The Crime Readers' Association

‘The Real Golden Age of Murder – Pistols, Bombs and Motor Bandits’ by Joan Lock

14th July 2021

I wasn’t feeling like writing another book just now partly because I too often seem to choose a subject  needing a great deal of research but, despite not previously being attracted by the subject, I  became taken up with Martin Edwards’ recent book, The Golden Age of Murder.  (Being an ex-policewoman with a brother who was a Detective Chief Superintendent I had resisted the idea of detective novels in which the idiot police were outclassed by some aristocrat who had never done a day’s work and had no idea how the other half lived.) However, Martin’s book convinced me that the Golden Age novels had in fact been a comfort to a people recently overdosed on reality and that the novels were not all snobbery with violence. So I diverted to exploring just what murder was really like in the Twenties and Thirties.

I had written about the period previously but mainly from the view of the progress of Scotland Yard detectives. Delving deeper threw up many gripping murders, partly the result of the flourishing gun crime due to the firearms left over from the war. The victims ranged from Field Marshal Sir Henry Wilson wearing full regalia when he was shot dead on his doorstep in Belgravia as he returned from unveiling a war memorial, to a policeman shot whilst merely guarding a tennis clubhouse in Thames Ditton which had been plagued by petty pilfering.

Then there was the simmering background of civil unrest: communists attempting to stir up the masses; the suffragettes similarly with women; the blackshirts and the fascist movement; the coal miner leaders of  their overworked and underpaid brethren and the IRA doing the odd little crime here and there and attaching threatening notes  to the scene or the body while also attempting to set fire to a vast Thameside oil dump – meanwhile criminal  gangs were running riot in their fast cars and the police, meant to be stopping them, had no cars with which to do so.

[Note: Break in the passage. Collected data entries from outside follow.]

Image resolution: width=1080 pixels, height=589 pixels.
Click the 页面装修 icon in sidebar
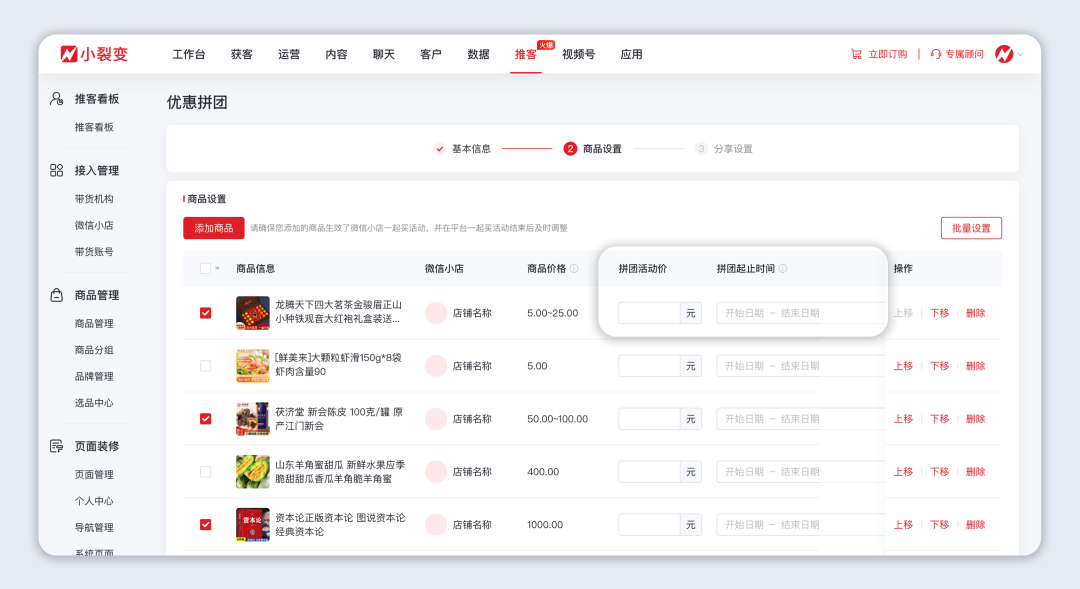(x=55, y=446)
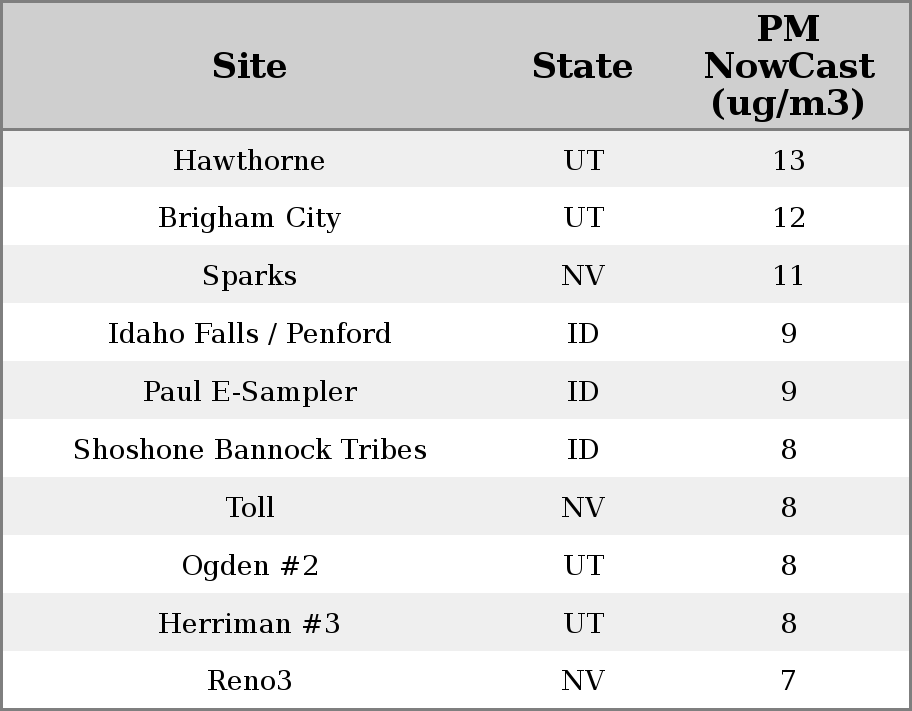Click the NV state cell for Sparks
Viewport: 912px width, 711px height.
pyautogui.click(x=582, y=276)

Scotland Yard had tried to keep an eye on the newly dubbed Motor Bandits by cutting holes in the  canvas sides of a horse-drawn old railway van operated by twelve detectives who knew lots of criminals and were given a roving commission to track them down.  This was fairly successful but they needed speed.  So two motorised ex-RAF lorries were bought and this began to lead to street battles with the thieves causing an excited Press man to christen them the Flying Squad.  A bit of overkill there perhaps, particularly since to contact the Yard they still had to stop at a phone box and ring in.  But they gradually became more up to date with a roof aerial and Morse code operators on board; then telegraphy and better vehicles with more speed.

I decided to include the Golden Age detective novelists, such as Agatha Christie, as they appeared noting how they were presented and greeted at the time. One of them (Anthony Berkeley Cox) decided it would be amusing to make his gentleman detective not only charmless but rude and offensive and there were several light hearted attempts from others to bring about rules for detective novels such as ‘the culprit must not be a servant’  –  which would be too easy a solution because  – ‘the culprit must be a decidedly worthwhile person’.

Martin and two other crime writing authorities –  Julian Symons and H R F Keating –  added some substance to my untutored comments.

I go on to describe more real life crimes aided by the autobiographies of Scotland Yard detectives which they continued to produce despite official warnings about giving away police secrets and the risks of being accused of libelling the people they described.  The murders certainly continued to offer an interesting window on the times.  There was the woman in Coventry who knowingly drank the poison she had intended for her husband; the dying Ramsgate shopkeeper who refused to reveal who had attacked her; the farmer shot dead in bed with his own double-barrelled shotgun by the stone-deaf handyman he had sacked who was unaware that he intended to rehire him; the actor in Reading performing his way out of a murder charge and two of London Zoo’s elephant trainers who had a lethal disagreement over working arrangements. Then, drawing the Golden era to a dreadful close, the IRA bombing of Britain in the late Thirties.

The background poses and answers several questions:  Why did Scotland Yard become so well known world-wide when they were tardy about making some procedural improvements?  Why the increasing habit of murderers leaving women’s bodies in suitcases? Which officer could identify certain fingerprints on sight? And what was it, in the early Twenties, that almost awarded British men a licence to kill?